Rumors of giant monsters are nothing new. Pick out any people on any continent and there’ll be rumors of some vast, horrible creature living out in the middle of nowhere.
There’s the Yeti in Nepal. Nessie in the Loch Ness. Sasquatch in North America. (Insert joke about bloated, do-nothing US Congress here. Assume it’ll be really, really funny)
Apparently, there’s another monster to add to the family invite list during reunion time. Okay, this one has been around for a while, first sighting in 1345, but it’s a new one to this dude and that’s what counts. I mean, nothing counts until it’s noticed by an American, right?
Anyway. The monster is called Lagarfljótsormurinn. It’s found in Iceland and is a river/lake monster.
The story goes that a woman put a special worm on a gold ring to make it grow. Why a worm on a gold ring would make the ring grow, they don’t say. I think it’s something phallic, but that’s probably just me. I’ll leave it up to your imagination. Anyway, the woman came back and found, to her horror, the gold was just the same, but the worm had grown large and turgid. (nothing to see here. Move along.)
Terrified, the woman firmly grasped the worm in her two strong hands, struggling with it as she raised it up and down, up and down, until finally shoving it into the deep, wet depths of a lake. Along with the gold ring. Nope. No subtext there in that legend.

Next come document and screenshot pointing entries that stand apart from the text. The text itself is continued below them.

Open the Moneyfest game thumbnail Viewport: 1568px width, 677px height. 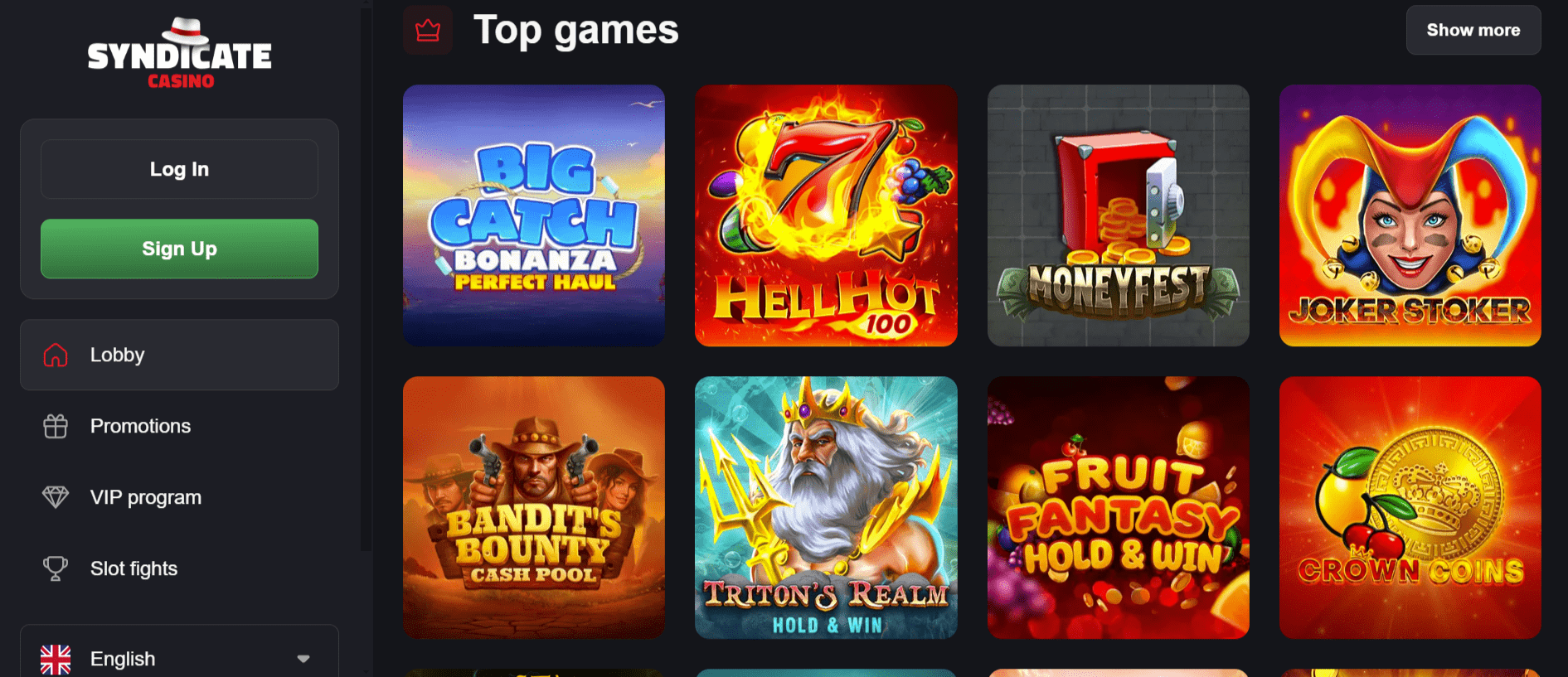click(x=1119, y=215)
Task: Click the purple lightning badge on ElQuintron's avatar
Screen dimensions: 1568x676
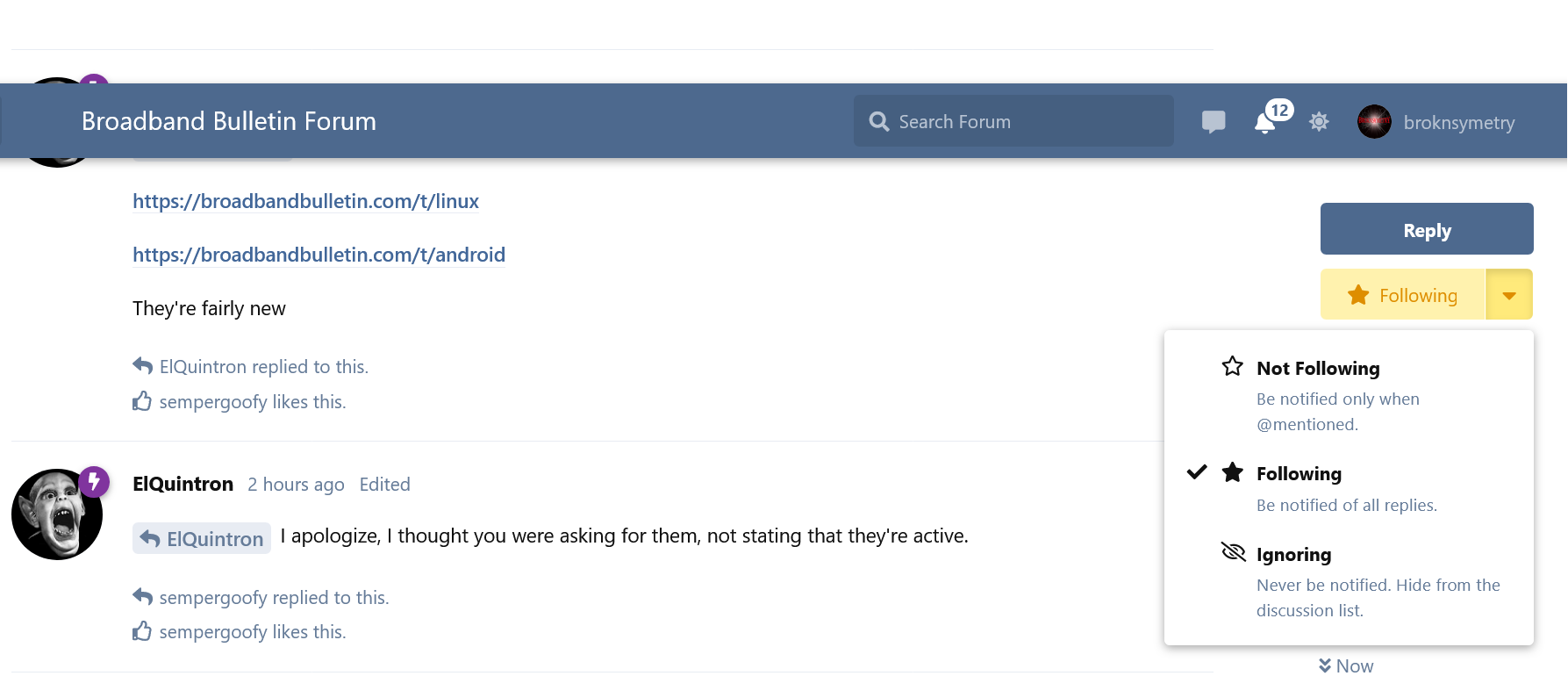Action: [x=94, y=481]
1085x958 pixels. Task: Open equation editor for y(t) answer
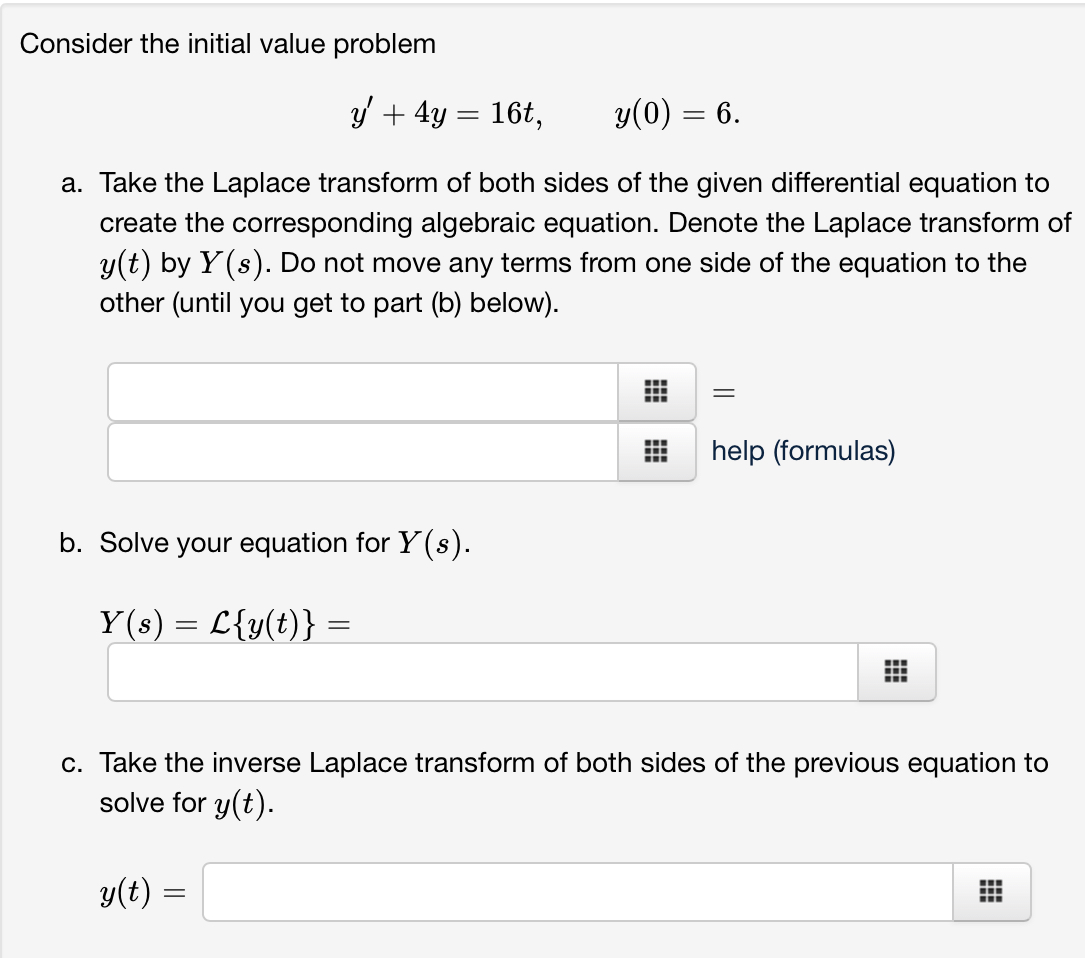[990, 892]
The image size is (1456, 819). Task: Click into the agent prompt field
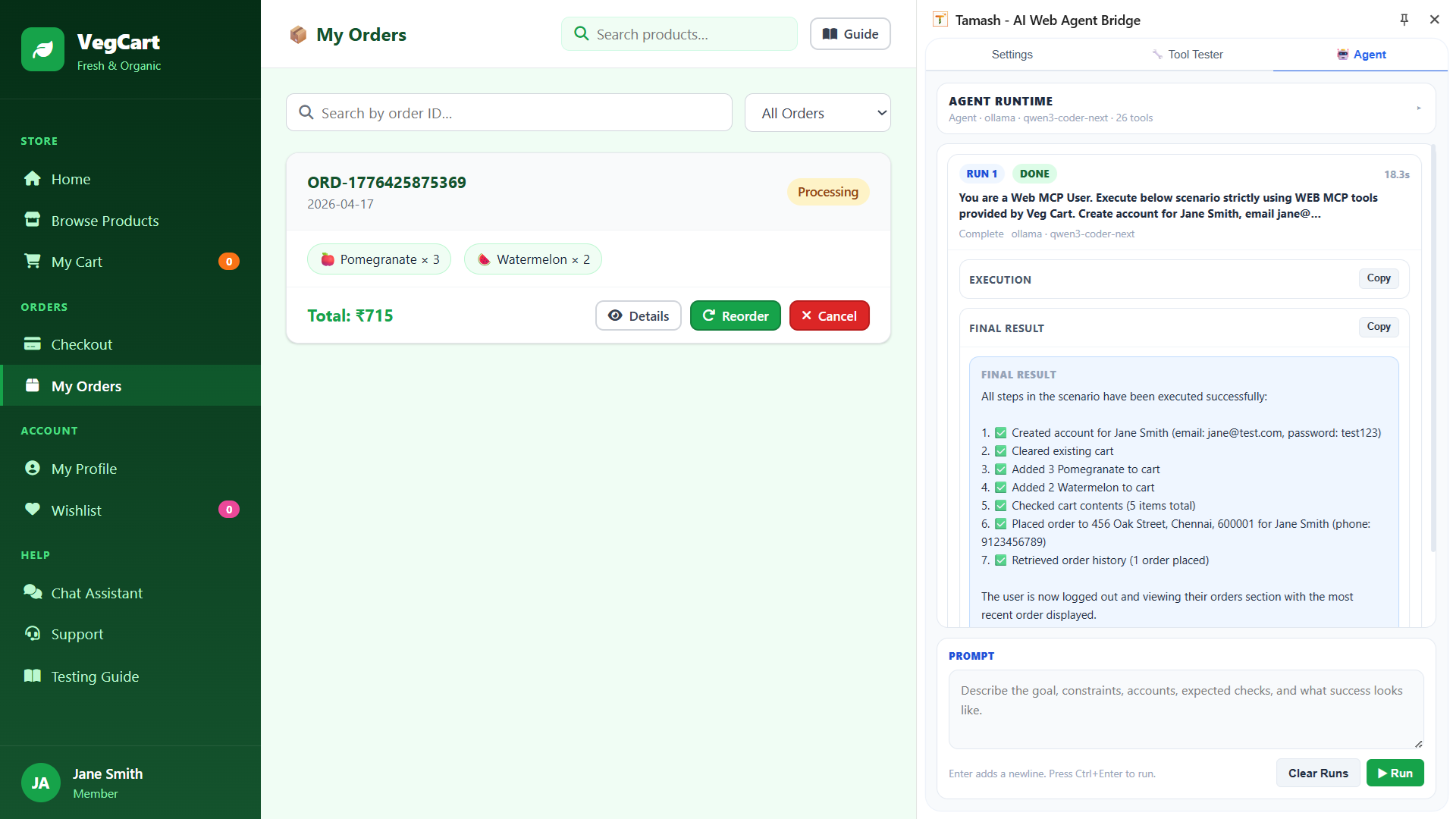1184,709
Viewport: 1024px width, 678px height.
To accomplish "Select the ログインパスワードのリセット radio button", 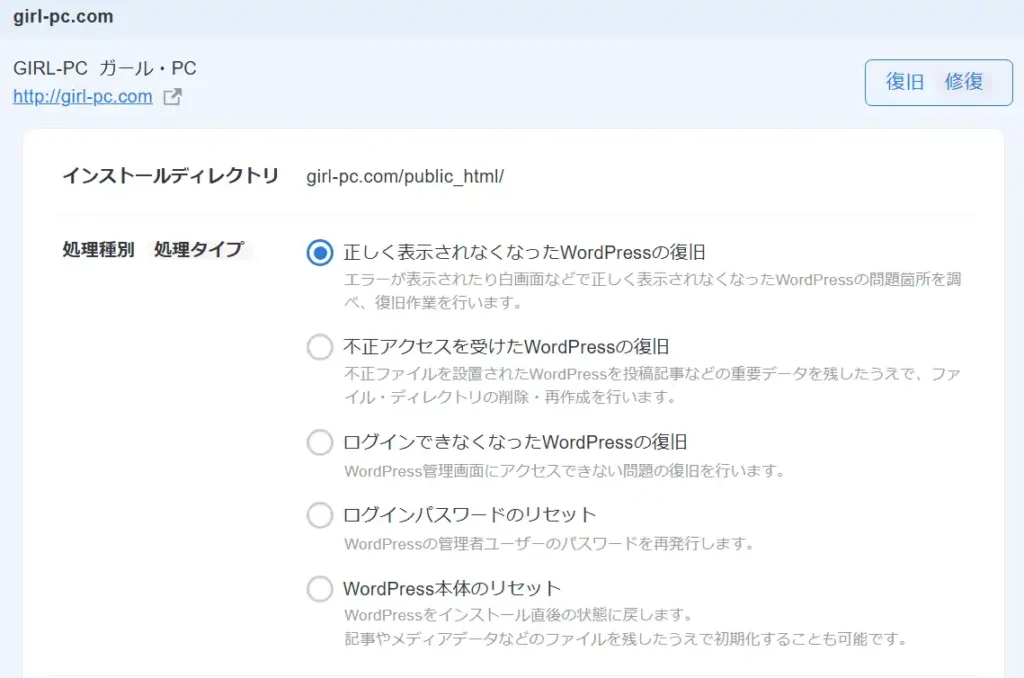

So the Lagarfljótsormurinn has been living in Iceland for a while, but sort of on the QT. Now, though, it’s cover has been blown thanks to the ubiquitous nature of video cameras on cell phones. There’s video proof(ish) of the monster’s existence!
A local, and by local I mean Icelandic, newspaper has some great video of the supposed lake monster. Go check it out. The site is in Icelandic so you might want to translate it. Of course, the translation is, like most computer-assisted translations, wildly original in its use of word and meaning, but it does (sort of) get the point across.
It might be nothing, but, then again. It might be something. And you’ll be able to say you saw a river worm grown large and turgid. Or maybe not.